--- SOURCE ---

And so, our plane took off at 6 p.m.– a 7 hour flight across 5 time zones and one Atlantic ocean. As faith would have it, the two people sitting next to me were also headed to AUI. Thomas, a graduate student was returning for his second semester and Sasha was doing her first study abroad semester.

When we arrived at Casablanca at around 6 a.m. (1 a.m. Eastern Time) Sasha and I decided to stick together since we both had the same flight to Fes at 10:35 p.m. later that night. We bought a train ticket for 40 dirhams (around $5) to get closer to the center of Casablanca which conveniently departed from within the airport.  We planned on booking a hotel for the afternoon so that we could do some quick sight-seeing before heading back to the airport.

The train station at the airport.

Most people here speak Moroccan Darija, which is a combination of Arabic and French with some words in Berber, Spanish and English. Surprisingly I managed to communicate with our taxi driver– he spoke French and I spoke Spanish but I added ‘eh’ at the end of every word to make it sound a little more French.

--- EXCERPTED RECORDS ---

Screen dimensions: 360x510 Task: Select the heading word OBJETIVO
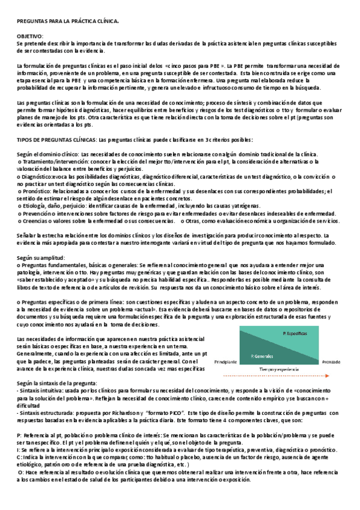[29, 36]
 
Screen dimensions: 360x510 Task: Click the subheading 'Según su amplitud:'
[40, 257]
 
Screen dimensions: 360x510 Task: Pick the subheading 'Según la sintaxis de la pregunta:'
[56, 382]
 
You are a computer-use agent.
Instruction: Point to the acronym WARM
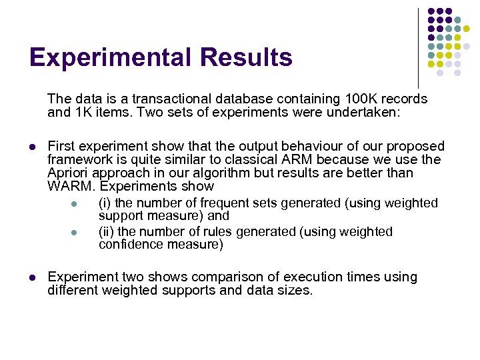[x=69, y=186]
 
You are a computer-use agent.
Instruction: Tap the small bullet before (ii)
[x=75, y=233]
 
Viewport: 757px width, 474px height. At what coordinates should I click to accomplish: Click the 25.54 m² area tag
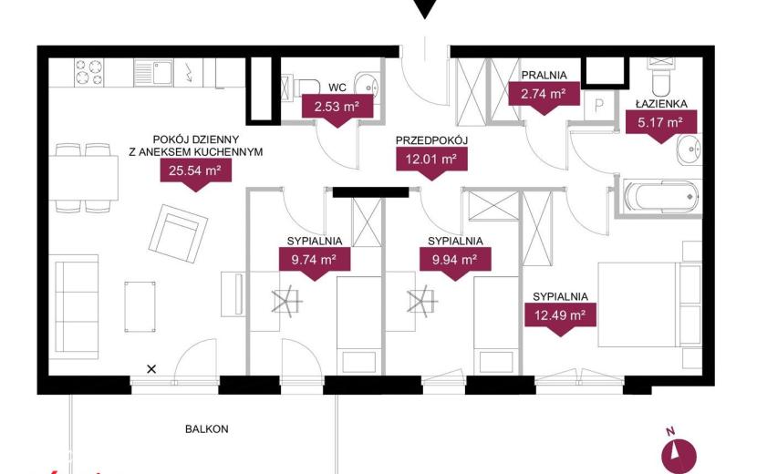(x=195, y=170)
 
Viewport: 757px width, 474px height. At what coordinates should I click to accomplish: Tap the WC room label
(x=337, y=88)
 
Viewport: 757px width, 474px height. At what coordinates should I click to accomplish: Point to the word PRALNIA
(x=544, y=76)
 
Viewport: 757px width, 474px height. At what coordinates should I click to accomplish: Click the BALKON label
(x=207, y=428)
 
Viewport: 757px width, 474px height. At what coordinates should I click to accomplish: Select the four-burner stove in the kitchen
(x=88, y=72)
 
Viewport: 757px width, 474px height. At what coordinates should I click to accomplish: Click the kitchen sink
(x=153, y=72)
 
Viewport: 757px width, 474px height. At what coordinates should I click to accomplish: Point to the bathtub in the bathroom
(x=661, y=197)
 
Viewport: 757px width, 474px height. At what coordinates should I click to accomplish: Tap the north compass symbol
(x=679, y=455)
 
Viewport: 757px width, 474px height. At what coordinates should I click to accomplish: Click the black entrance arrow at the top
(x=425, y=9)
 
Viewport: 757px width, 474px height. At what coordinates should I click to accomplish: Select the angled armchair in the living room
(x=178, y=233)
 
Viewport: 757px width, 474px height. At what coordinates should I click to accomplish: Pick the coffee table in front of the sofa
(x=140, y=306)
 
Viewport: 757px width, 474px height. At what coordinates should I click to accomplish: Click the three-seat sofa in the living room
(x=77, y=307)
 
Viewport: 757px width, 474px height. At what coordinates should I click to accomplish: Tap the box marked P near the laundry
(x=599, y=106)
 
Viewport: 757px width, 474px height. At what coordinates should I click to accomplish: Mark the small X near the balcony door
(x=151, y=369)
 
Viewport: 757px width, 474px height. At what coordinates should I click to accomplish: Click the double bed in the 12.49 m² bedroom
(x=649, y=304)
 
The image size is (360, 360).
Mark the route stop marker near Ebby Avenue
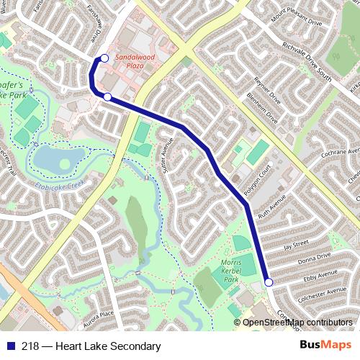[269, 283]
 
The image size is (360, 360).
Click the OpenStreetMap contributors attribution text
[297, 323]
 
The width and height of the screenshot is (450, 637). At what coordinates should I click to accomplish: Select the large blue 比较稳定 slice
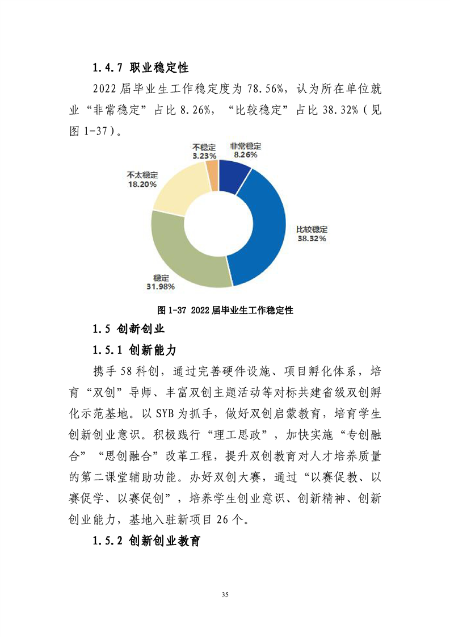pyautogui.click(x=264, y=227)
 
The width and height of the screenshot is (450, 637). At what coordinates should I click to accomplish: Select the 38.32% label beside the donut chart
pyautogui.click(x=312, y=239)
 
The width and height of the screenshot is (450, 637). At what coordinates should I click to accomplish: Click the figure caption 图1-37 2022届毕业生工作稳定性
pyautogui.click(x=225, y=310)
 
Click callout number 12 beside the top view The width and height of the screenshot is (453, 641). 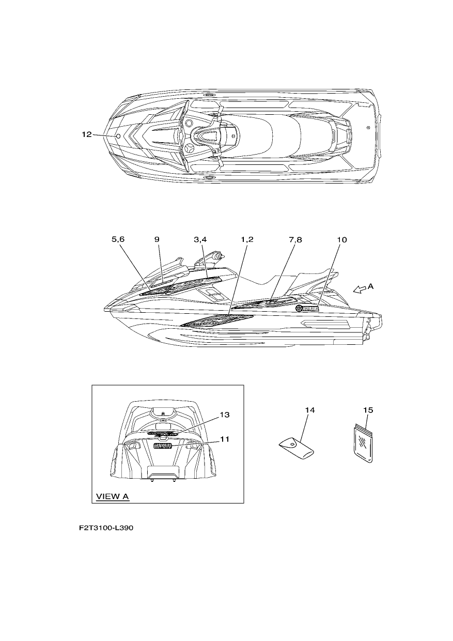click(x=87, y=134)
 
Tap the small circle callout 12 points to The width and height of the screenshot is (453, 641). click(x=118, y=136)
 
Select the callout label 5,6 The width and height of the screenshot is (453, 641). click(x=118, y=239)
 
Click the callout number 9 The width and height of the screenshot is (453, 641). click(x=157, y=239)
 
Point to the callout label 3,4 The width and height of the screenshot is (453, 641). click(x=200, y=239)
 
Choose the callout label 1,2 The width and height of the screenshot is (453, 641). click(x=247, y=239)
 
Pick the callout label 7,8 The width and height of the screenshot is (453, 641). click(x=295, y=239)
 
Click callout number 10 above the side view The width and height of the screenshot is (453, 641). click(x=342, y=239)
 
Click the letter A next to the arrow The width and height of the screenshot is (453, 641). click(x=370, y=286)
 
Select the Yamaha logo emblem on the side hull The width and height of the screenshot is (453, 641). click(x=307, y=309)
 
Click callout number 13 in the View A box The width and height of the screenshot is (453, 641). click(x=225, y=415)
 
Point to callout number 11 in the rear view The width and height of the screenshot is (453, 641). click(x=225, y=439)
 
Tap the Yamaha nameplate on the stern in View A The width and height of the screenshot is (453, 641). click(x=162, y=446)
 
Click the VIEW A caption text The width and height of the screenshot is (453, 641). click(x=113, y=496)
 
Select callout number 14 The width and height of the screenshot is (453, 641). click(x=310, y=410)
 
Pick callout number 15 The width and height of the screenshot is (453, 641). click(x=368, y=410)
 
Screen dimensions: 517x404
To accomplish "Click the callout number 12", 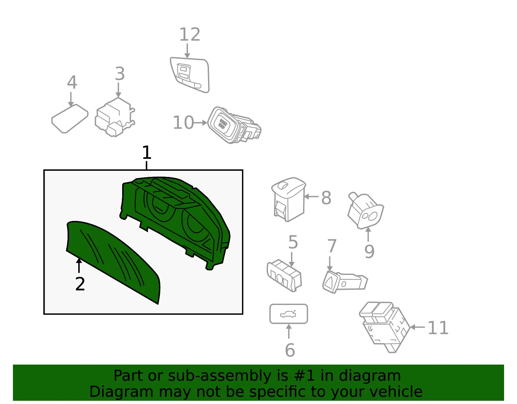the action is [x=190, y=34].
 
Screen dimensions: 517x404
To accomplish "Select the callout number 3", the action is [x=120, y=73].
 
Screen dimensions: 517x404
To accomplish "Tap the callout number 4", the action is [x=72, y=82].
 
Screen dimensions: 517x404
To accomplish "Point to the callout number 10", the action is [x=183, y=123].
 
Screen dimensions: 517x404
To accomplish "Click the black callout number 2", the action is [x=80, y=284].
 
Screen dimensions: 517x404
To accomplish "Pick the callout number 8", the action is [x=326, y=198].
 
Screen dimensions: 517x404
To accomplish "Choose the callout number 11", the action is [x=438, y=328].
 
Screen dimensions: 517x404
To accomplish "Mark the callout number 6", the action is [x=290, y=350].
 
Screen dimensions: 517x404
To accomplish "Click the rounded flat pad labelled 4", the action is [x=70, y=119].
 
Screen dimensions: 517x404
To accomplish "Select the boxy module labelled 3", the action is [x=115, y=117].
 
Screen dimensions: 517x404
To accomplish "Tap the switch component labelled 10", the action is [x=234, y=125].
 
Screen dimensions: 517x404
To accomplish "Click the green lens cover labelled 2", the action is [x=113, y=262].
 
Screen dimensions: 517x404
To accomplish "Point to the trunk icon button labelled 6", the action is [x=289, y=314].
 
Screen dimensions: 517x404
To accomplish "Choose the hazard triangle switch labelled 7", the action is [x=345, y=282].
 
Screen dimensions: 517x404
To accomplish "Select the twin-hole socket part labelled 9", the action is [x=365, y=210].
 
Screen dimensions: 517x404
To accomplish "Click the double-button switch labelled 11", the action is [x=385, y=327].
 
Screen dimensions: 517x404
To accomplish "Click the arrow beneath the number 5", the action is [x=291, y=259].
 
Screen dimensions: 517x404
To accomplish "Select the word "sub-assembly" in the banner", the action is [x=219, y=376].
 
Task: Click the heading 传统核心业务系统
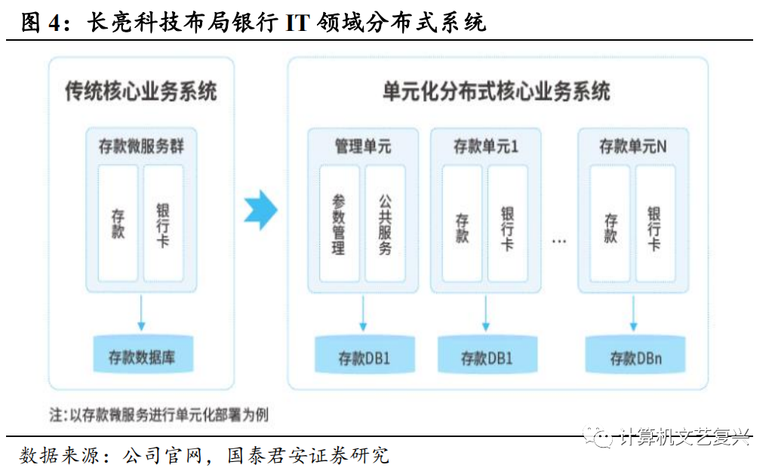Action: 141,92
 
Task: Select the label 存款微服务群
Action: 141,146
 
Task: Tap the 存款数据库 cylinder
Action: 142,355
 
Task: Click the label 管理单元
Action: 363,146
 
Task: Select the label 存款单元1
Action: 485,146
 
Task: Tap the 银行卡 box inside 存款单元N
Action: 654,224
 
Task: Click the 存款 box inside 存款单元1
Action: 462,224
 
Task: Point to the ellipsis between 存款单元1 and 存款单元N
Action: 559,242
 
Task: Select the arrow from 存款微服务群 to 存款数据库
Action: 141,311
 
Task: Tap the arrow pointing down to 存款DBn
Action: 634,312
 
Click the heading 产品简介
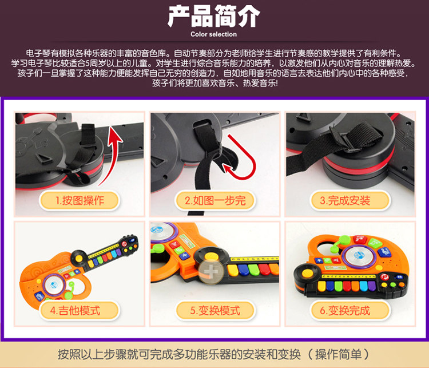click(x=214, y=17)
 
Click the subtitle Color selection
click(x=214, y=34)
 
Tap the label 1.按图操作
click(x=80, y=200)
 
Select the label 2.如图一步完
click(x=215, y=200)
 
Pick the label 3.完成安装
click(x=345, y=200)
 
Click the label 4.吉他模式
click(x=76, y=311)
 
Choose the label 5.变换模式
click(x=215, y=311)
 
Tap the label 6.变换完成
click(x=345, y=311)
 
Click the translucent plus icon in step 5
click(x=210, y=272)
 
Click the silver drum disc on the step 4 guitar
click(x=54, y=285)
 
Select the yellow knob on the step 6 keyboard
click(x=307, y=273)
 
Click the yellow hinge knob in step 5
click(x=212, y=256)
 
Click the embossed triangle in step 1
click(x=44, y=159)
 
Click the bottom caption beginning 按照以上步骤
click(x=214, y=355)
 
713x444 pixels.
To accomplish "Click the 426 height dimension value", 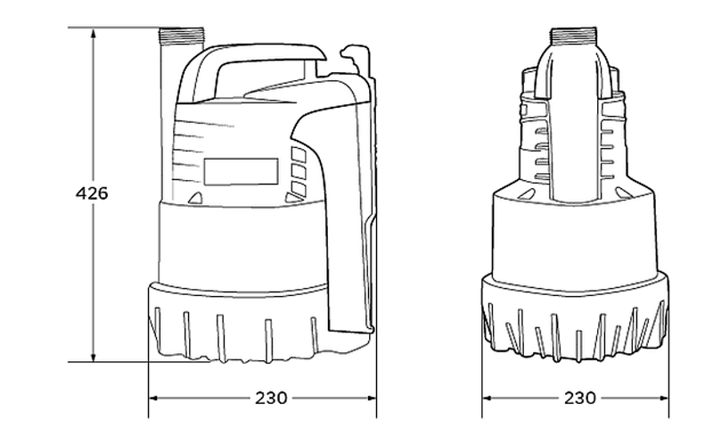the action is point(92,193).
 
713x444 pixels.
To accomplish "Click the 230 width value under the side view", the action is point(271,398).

---

PROBLEMS TO WORK ON:
A. In the account of arriving in Morocco, how much did the train ticket from the Casablanca airport cost?
B. Carry on with the account of arriving in Morocco from the point where it stops.
The records have nothing to do with the text.

ANSWERS PER TASK:
A. 40 dirhams, around $5.

B.
Once at the hotel, we had a complementary breakfast of bread, yogurt, and my first delicious encounter with a staple of Moroccan cuisine — Moroccan Mint tea.  Up until this point, I can’t say I had experienced culture shock, but as Sasha and I waited for the elevator to head back to our room, I had my first experience of culture shock. Culture shock in the sense that my core, the foundation that I felt was stable enough to endure anything, was literally shaken and crumbled underneath my weight.

A dark, ghastly figured appeared from the corner of my eyes as she walked down the stairs behind her husband. She was completely covered in black cloth– not a square inch of skin exposed. I thought I was prepared– the streets, the crowd, the traffic, was nothing unlike what you would find in any major city in a developing country. But nothing in my life could have prepared me for that moment: the first time I saw a woman in a burqa. It was right then and there that it finally hit me — I am in Morocco.

We went back to our room with a newly discovered perspective and took a quick nap before going out to see the city. We grabbed lunch at a local café and headed to the Hassan II Mosque, the largest mosque in the country and the 7th largest in the world.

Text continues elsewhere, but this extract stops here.